▶ _Required work_
Please pull out every line of the material below that contains the word "screenshot", and copy each one in full.

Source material
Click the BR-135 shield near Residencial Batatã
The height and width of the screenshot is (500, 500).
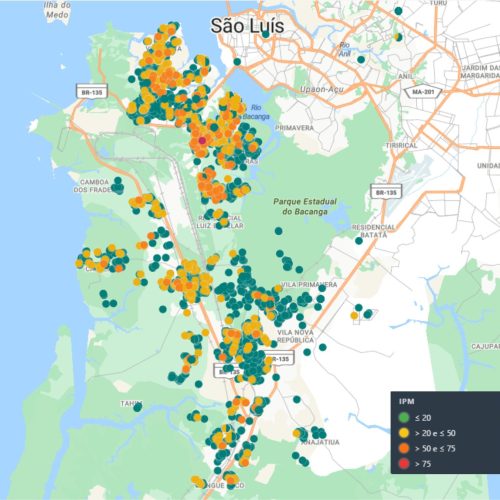coord(386,192)
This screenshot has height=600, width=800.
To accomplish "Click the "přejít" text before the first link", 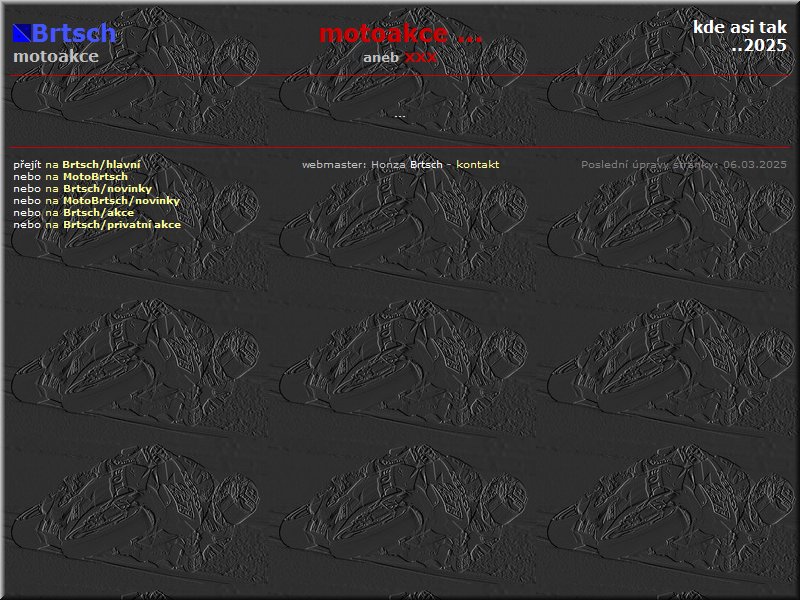I will (27, 164).
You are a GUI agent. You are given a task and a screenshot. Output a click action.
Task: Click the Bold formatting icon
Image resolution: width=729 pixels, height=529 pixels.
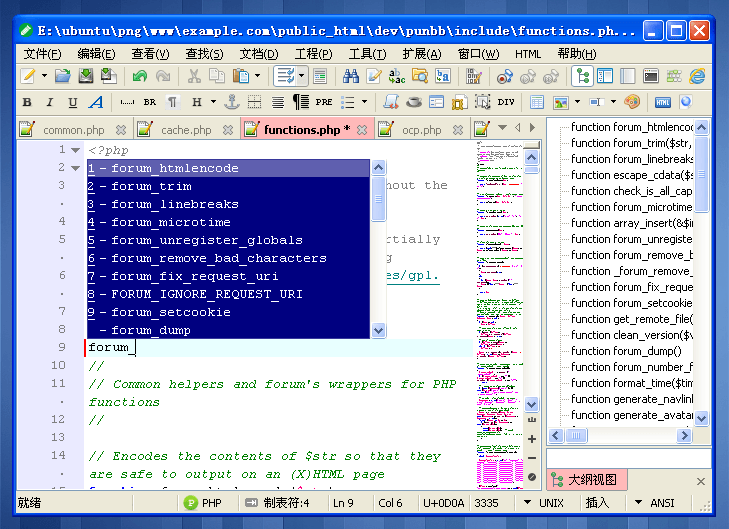tap(27, 102)
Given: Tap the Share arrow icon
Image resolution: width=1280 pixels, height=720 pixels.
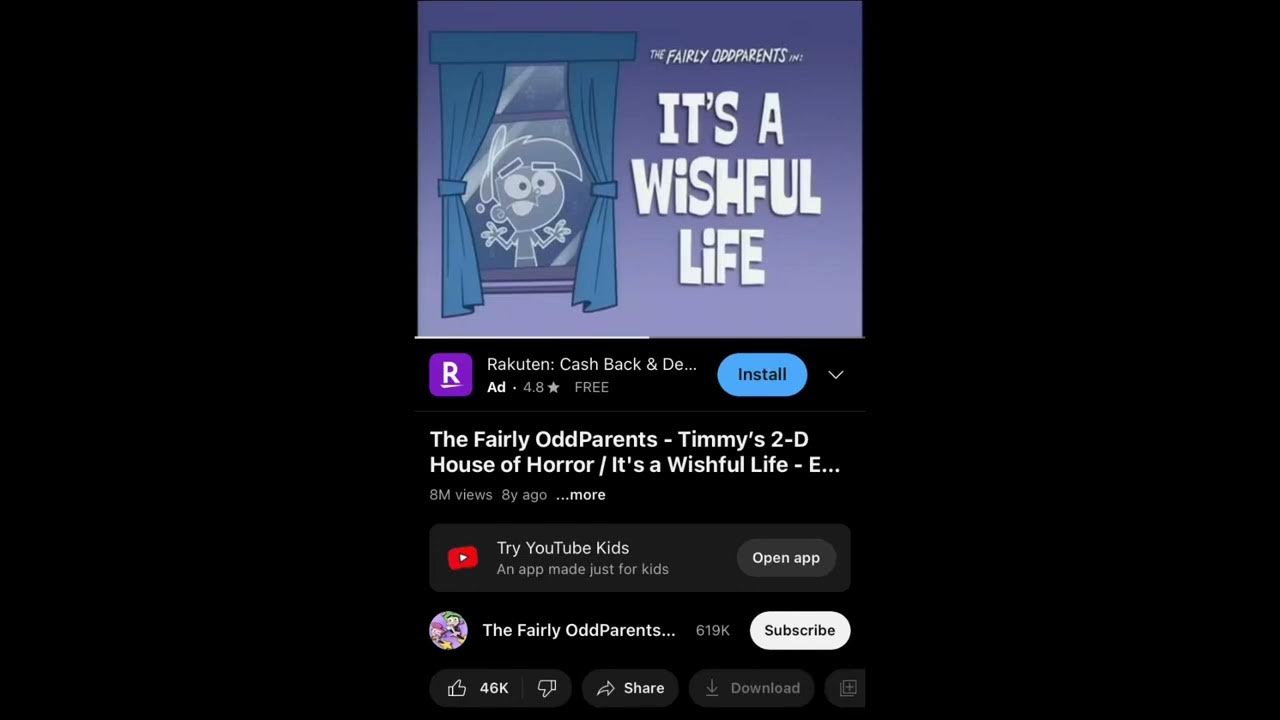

▶ _Response_
The height and width of the screenshot is (500, 500).
This screenshot has height=600, width=800.
You are a GUI agent. You are given a task and a screenshot. Output a click action.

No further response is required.